As it happens, the penthouse dining space perfectly accommodated the Napa show house’s custom round table crafted from an antique water mill wheel, as well as a colorful light fixture made from vintage tea lights that Buckingham found in Paris and an oversize contemporary art piece by Chicago artist Linc Thelen. Pocket doors made from antique glass rondeles and a new rug with chain details pull the room together. “Julia’s like a curator—these found objects become pieces of art that you get to live with,” Sarah says of Buckingham’s skill in highlighting modern furnishings and art with vintage, antique and rustic finds that give a room character.

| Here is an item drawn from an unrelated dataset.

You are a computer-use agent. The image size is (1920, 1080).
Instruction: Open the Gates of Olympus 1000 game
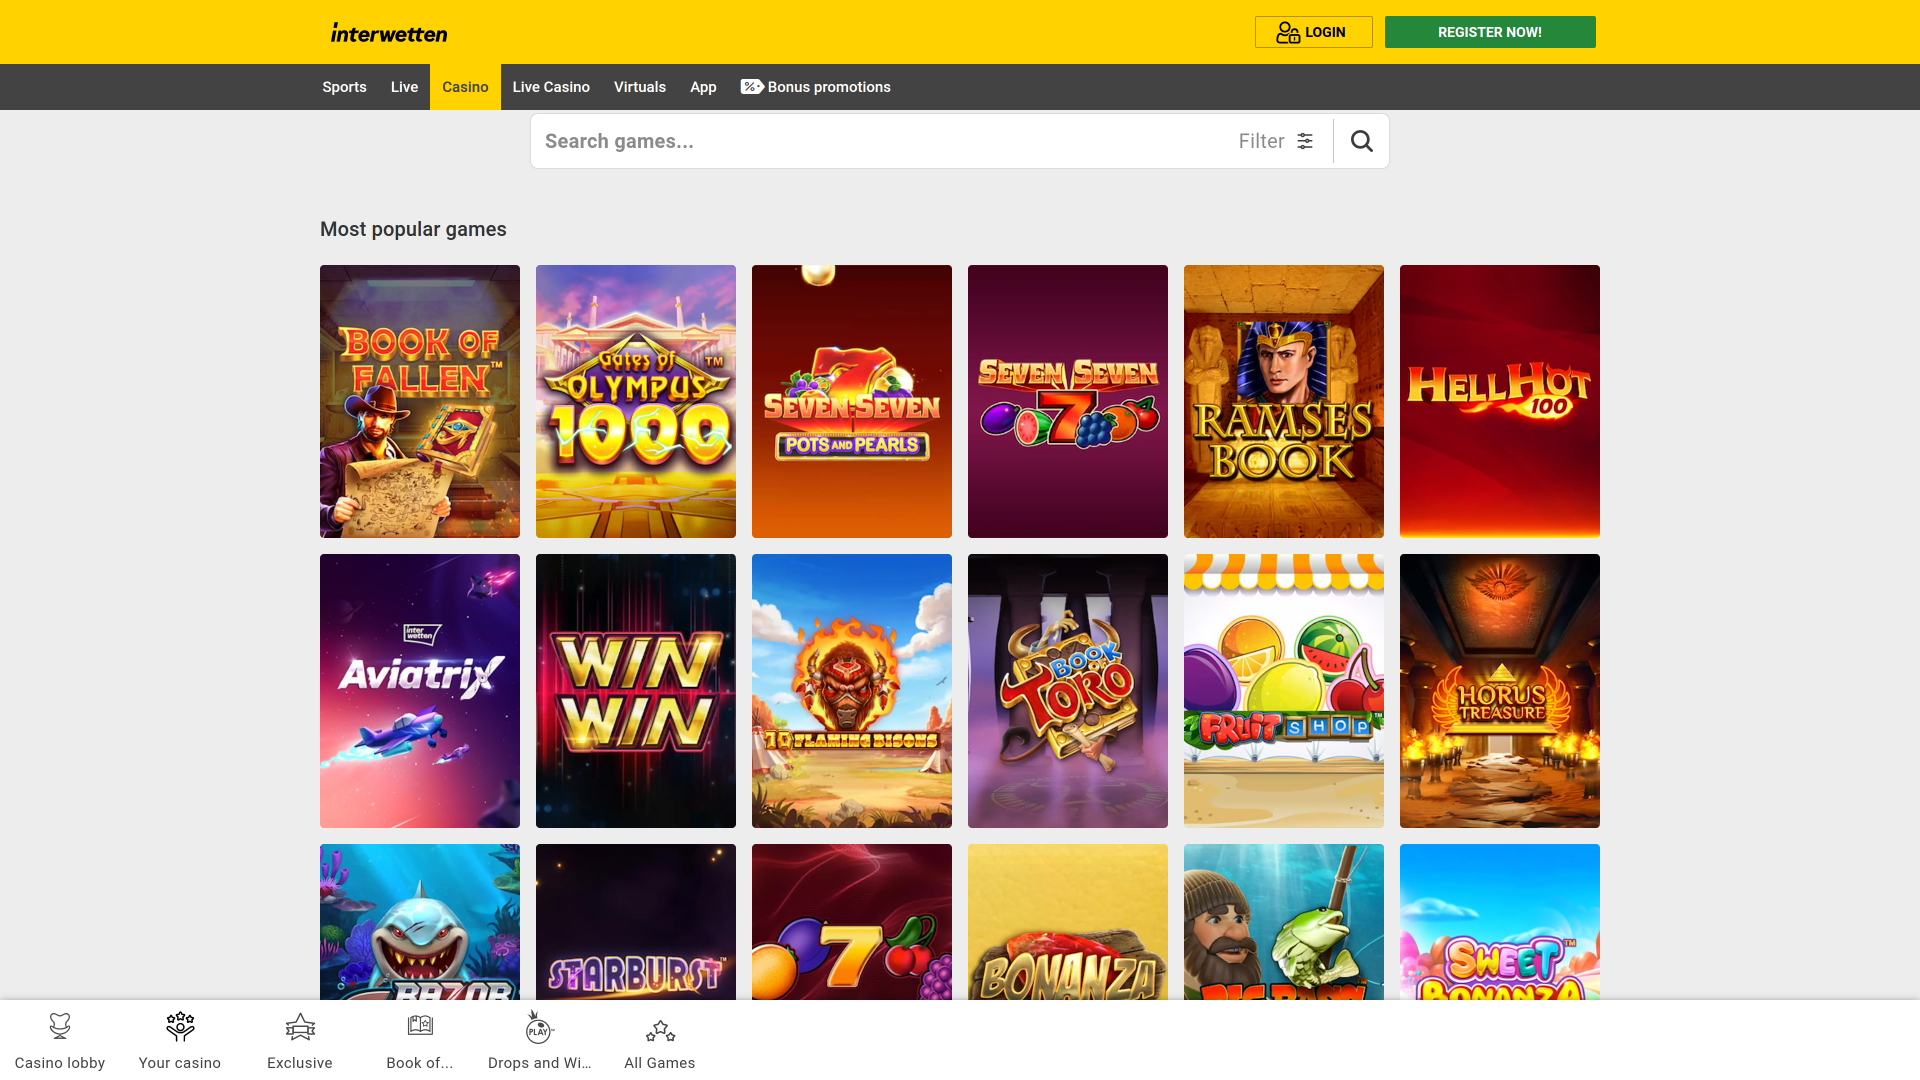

Sarah had originally thought she would transfer many of her furnishings to Scottsdale from the Chicago apartment, which recently sold. But that notion quickly faded. “I wanted the Arizona home to be light and bright,” she says, noting the penthouse has sweeping views of Camelback Mountain, The Phoenician resort and the buttes of Papago Park. “I wanted to have more fun than just recreating my Chicago apartment in Scottsdale.”
And fun is what she got. Those fringed swivel chairs are a nod to the West, but the glossy leather strips go down to the floor like a flapper dress—without a cowboy in sight. Adjacent is a shiny black-and-white console that sits underneath an elaborate black-and-white paper cutout by Richard Shipps. “They’re so much alike, but also so incredibly different, which is the way I like to design,” Buckingham says.
Buckingham went on to use a dramatic black-gold-and-white tile Sarah chose for the kitchen as a foil for custom pendant lights made from smoky Murano glass and vintage Lucite bangles, which pick up the details of the carved-wood island base that shimmers in gold. In the master bedroom, the designer took a pair of green ombre velvet chairs Sarah saw in her showroom and placed them in front of the fireplace along with crimson fabrics for a daybed and pillows in an adjacent nook. Buckingham also employed a vintage carousel horse she had found on her travels in a bedroom for Sarah’s daughter—a competitive equestrian—as a nod to the white Arabian horses she boards nearby.
Through it all, Sarah kept herself in the dark about her designer’s progress. “I told her to surprise me,” she explains, “and when I finally walked in when it was done, I just felt like I was home. Julia’s ability to put it all together is just magic.”